— Aufgabenstellung —
Setze den Abschnitt des Materials, der mit der Zeile beginnt, die „Locate an element“ enthält, und bis zum Ende des Materials reicht, in eine nummerierte Liste ohne Leerzeilen, wobei beide Enden dazugehören. Lass die Bilder in der Antwort weg.

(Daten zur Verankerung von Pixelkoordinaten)
--
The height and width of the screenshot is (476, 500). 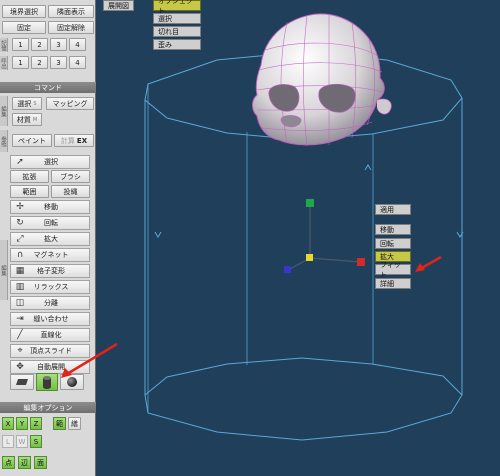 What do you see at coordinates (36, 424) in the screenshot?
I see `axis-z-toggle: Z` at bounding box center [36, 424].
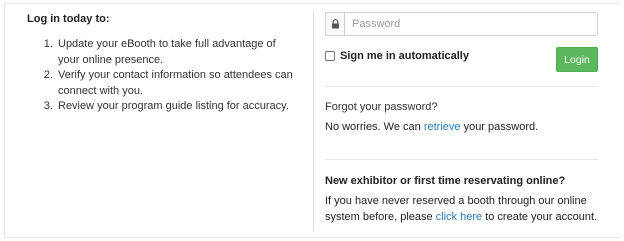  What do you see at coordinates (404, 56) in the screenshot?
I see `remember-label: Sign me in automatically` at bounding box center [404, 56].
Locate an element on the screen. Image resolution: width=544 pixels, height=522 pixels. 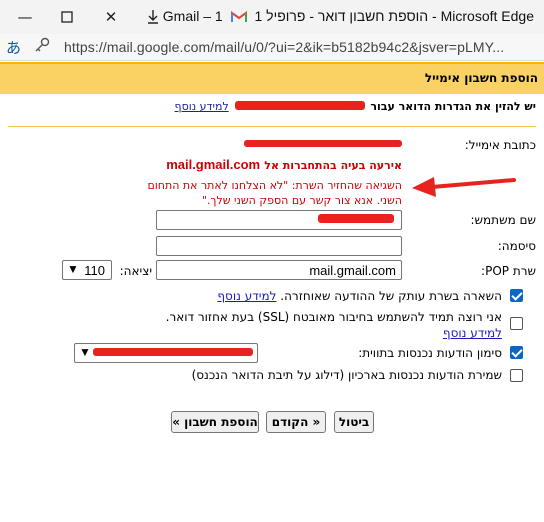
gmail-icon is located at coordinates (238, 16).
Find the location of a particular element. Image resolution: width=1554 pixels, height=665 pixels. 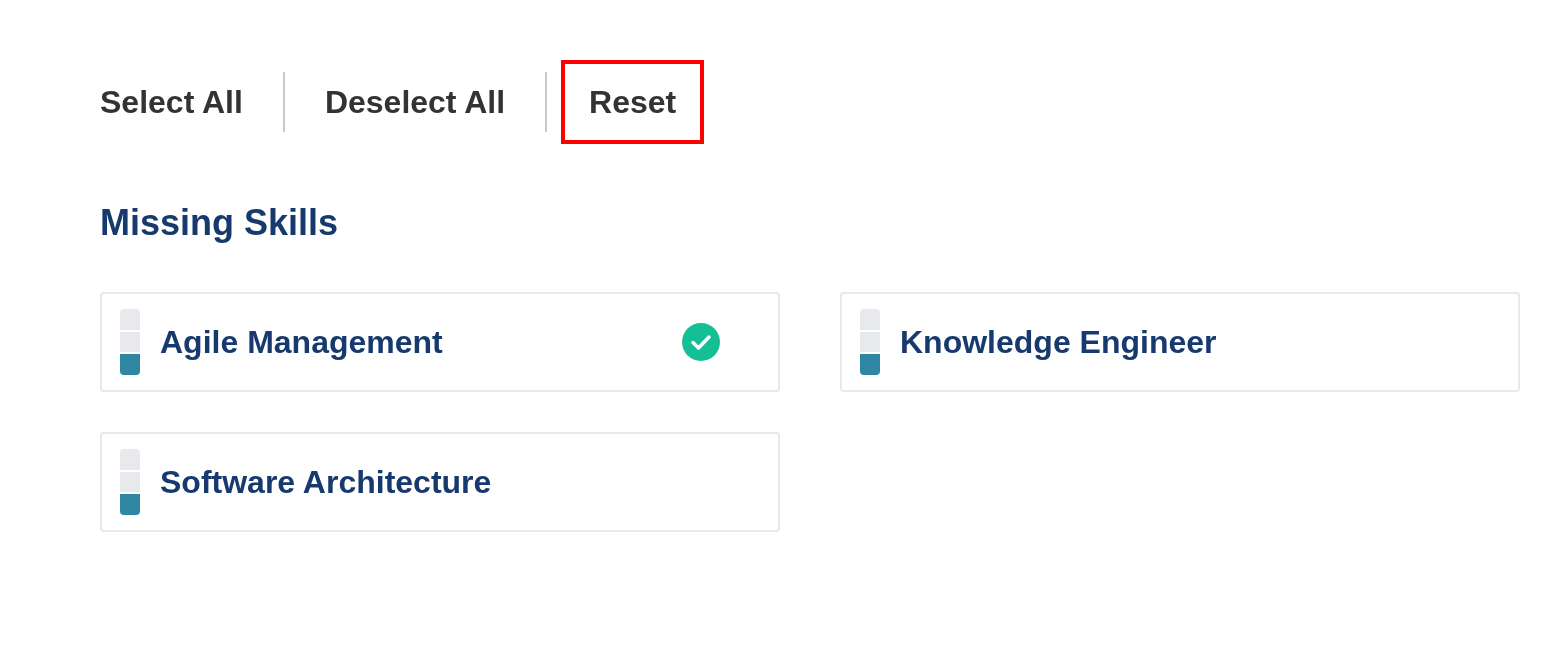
--
— Deine Lösung —
1. Locate an element on the screen. Image resolution: width=544 pixels, height=522 pixels. 
2. gmail-icon is located at coordinates (238, 16).
3. Find the location of a particular element. Image resolution: width=1554 pixels, height=665 pixels. 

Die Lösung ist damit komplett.